◆ **TEXTO MOSTRADO**:

Llegaba con retraso. Así que, asumiendo ya a Carlos arriba, compuse el sésamo digital que me permitió granjear la puerta, subí en ascensor, toqué el timbre.
—¿Sí? –abrió una mujer singularmente guapa, de cabello castaño y corto, ante quien vagamente me identifiqué. Me hizo pasar y me tomó de las manos una mediocre botella de vino, al tiempo que me comentaba que Miguel estaba descansando porque esa noche tenía que trabajar. Pero que me pusiera cómodo: no tardaría en salir. Me condujo al salón y, acto seguido, se excusó y se perdió por un pasillo.
Era, constaté con rubor, el primero en llegar –y no precisamente un invitado– en casa de perfectos desconocidos. En una mesa ya dispuesta había champán y algunas bandejas de sofisticados entremeses. “Mi tinto de seis euros va a desentonar”, me dije maldiciendo al amigo ausente. Pero ya ni manera de emprender la retirada.
Efectivamente, Mora no demoró. Entró a la estancia un hombrón apuesto, vital y franco, con la camisa blanca abierta tres botones. Me estrechó la mano con vigor. Me perdía yo ya en burdas justificaciones pero él supo ponerme cómodo a golpe de cordialidad y desenfado.
Yo había tenido tiempo, estando solo, de examinar la estancia y leer algunos de sus signos. Así que, bueno, como entrada en diálogo, elogié sincera e inocentemente un cuadro de pequeño formato que colgaba en la pared: una calle vacía, tejados de aleros contrapuestos. Luego resultó que aquella escena, por razones ajenas al estricto mérito artístico, era un punto nodal en aquel doble salón del 7ème Arrondissement...
Al poco sonó el timbre y entró, junta, la comitiva de invitados. Carlos, airado, me increpó:
—¡Si estás aquí, cabrón! ¡Llevo veinte minutos esperando en la acera!
(Carlos era, todavía en el 2012, refractario a los teléfonos móviles.)
Se conversó, se rio, y a mi vinito bon marché no se le puso reparo. Se descorchó champán –¡pop!– en la ventana.
Había un televisor encendido. Cerraba, lo he mencionado ya, la jornada electoral en Francia y de Miguel Mora, el corresponsal estrella, se esperaba el reporte, el dispatch, el análisis. En cuanto el conteo de votos pintó incontrovertible, Mora se retiró.
Detrás de la puerta-cancel de vidrios biselados que cortaba en dos la estancia Miguel tecleaba con celeridad, fumaba con ahínco. Dando por sentada su noche en vela, lo compadecí. La velada prosiguió sin él, grata y jovial: el abyecto y aborrecido sarkozismo se largaba al fin.

◆ **REGISTROS**:

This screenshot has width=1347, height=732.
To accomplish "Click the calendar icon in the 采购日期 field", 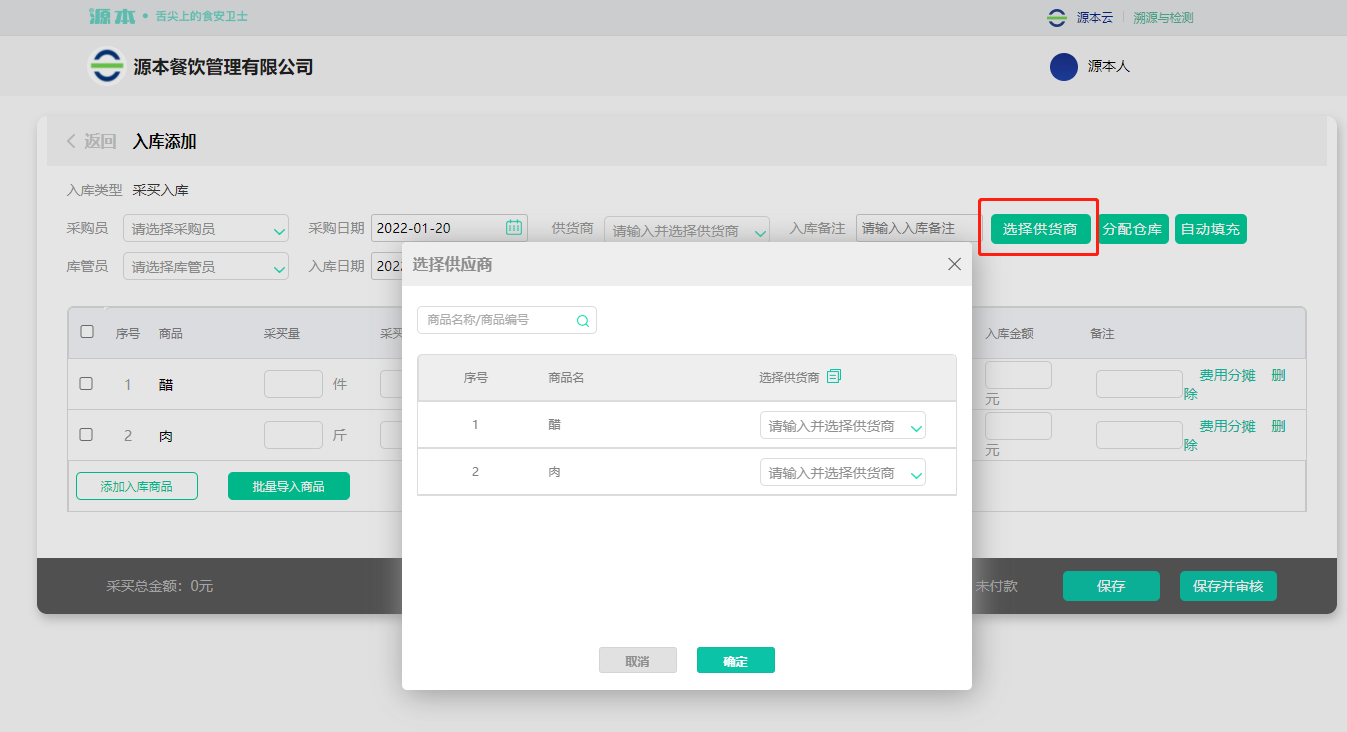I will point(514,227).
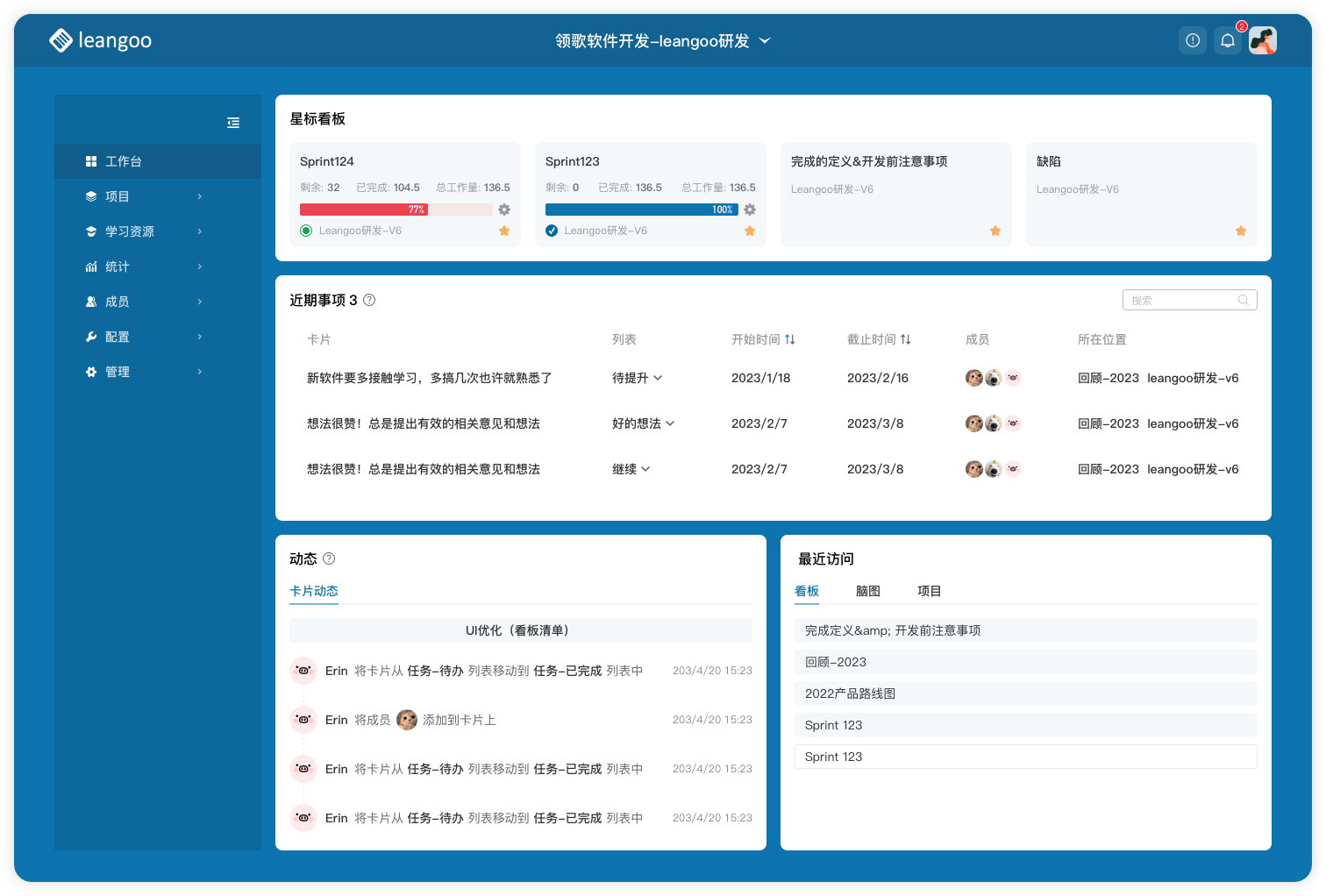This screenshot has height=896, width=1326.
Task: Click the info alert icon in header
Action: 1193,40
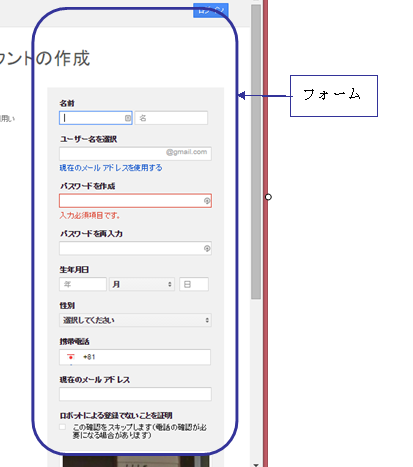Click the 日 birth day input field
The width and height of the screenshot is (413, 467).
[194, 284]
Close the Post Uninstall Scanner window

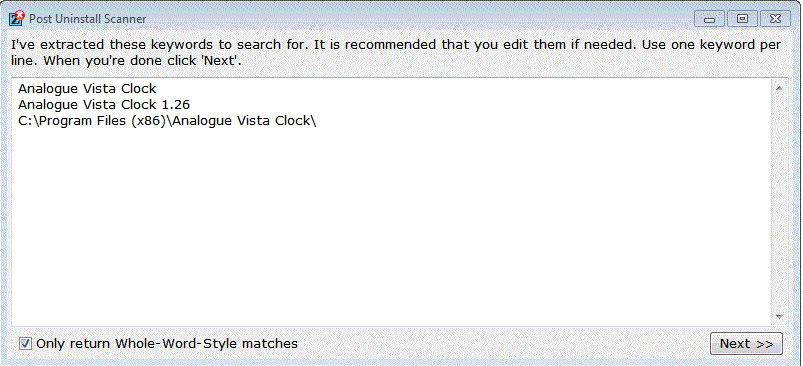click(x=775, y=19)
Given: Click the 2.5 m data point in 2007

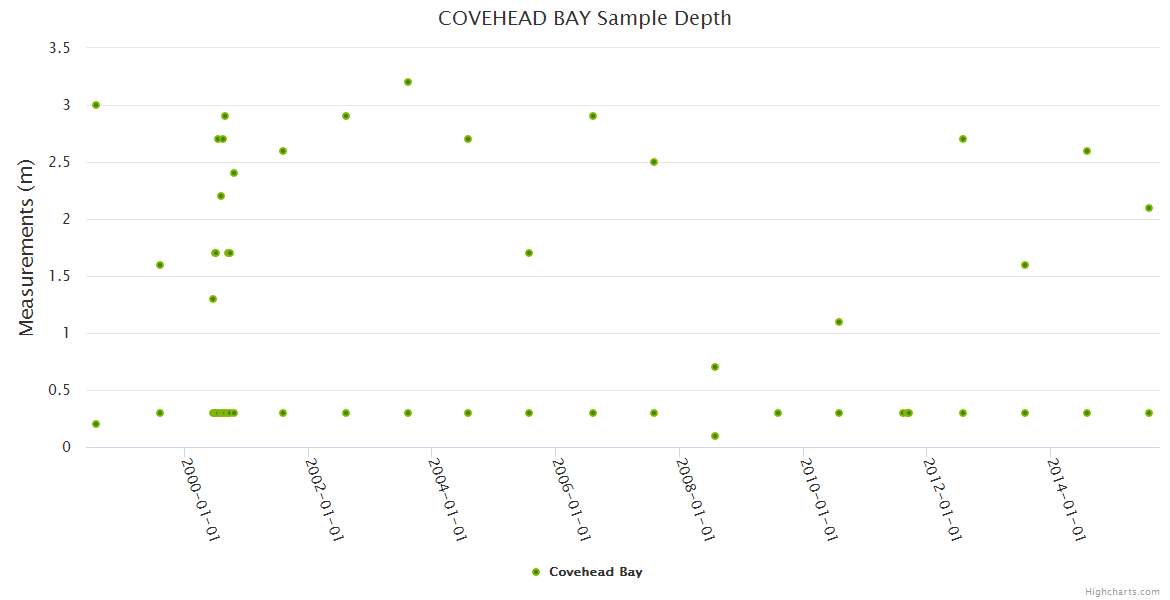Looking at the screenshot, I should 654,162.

◆ **PREGUNTAS POR RESPONDER**:
(a) En el relato de la velada, ¿por qué estaba descansando Miguel según la mujer que abrió la puerta?
(b) Prosiga el relato de la velada a partir de su última oración.
Las líneas constituyen un material aparte, independiente del relato.

◆ **RESPUESTAS POR TAREA**:
(a) Porque esa noche tenía que trabajar.

(b)
Cosa de una hora más tarde, la puerta-cancel se abrió y entró un tufo a tabaco. Ya estaba: Mora había enviado su despacho desde el frente.
¿Ya? Quedé atónito –¡a mí me toma media jornada atar dos tristes frases!
Miguel volvió a convivir y, con absoluta naturalidad, organizó la conversación, le forjó un cauce. (Al día siguiente, leí en internet la pieza en cuestión y quedé todavía más azorado. Y conquistado por la pertinencia, la precisión de análisis, el posicionamiento moral: su prosa clara y comprometida esclarecía mis propias, confusas intuiciones, les otorgaba contorno...).
Pocos días más tarde, Carlos me preguntaría si me quedaban ejemplares de mis libros. Mora le había escrito para decirle “tu amigo es un lindo y es un placer oírlo. Mándame sus escritos, que me apetece mucho leerlo”.
¿Un lindo? Sospecho que mi sentida apreciación del modesto lienzo mucho tuvo que ver en su temprana simpatía. Algo puse en un sobre y se lo hice llegar.
Corrió un par de años. Yo había trocado París por Barcelona, terminaba una primera novela, y acompañaba a mi mujer en la gestación de nuestro primer hijo. Me llegó un correo electrónico. Miguel me contaba que había trocado la Ciudad de la Luz por los Madriles, y que contaba jugarse la indemnización de dos décadas de servicio en la fundación de un nuevo medio digital. Estaba aliando sus tropas. Me invitaba a colaborar.
Me pareció, en tanto apuesta, quijotesca. Y así me gustan. (Padezco, como Augie March, el síndrome del perfecto recluta: ¿que hay que ir al círculo polar y nadie se apunta? ¡Sí, sí, vamos, vamos!; dicen que allá los cielos son la mar de bonitos...).
Al acuerdo de principio siguió una serie de fintas y tanteos, buscando definir qué podría yo hacer. Estábamos en el último trimestre del 2014 y el olfato de Miguel le permitía intuir en el tema catalán tiempos moviditos...
— Eres, en Barcelona, un recién llegado, completamente ajeno e imparcial ante todo el delirio catalanista. ¡Eres casi como un extraterrestre, vaya! ¡Mándanos cartas en las que te interrogues sobre lo que va sucediendo!
Respondí, como el célebre escribiente de Melville, I would prefer not to. ¿Con qué legitimidad meterme en la boca de lobo de un pleito del que nada sabía y cuyos códigos desconocía?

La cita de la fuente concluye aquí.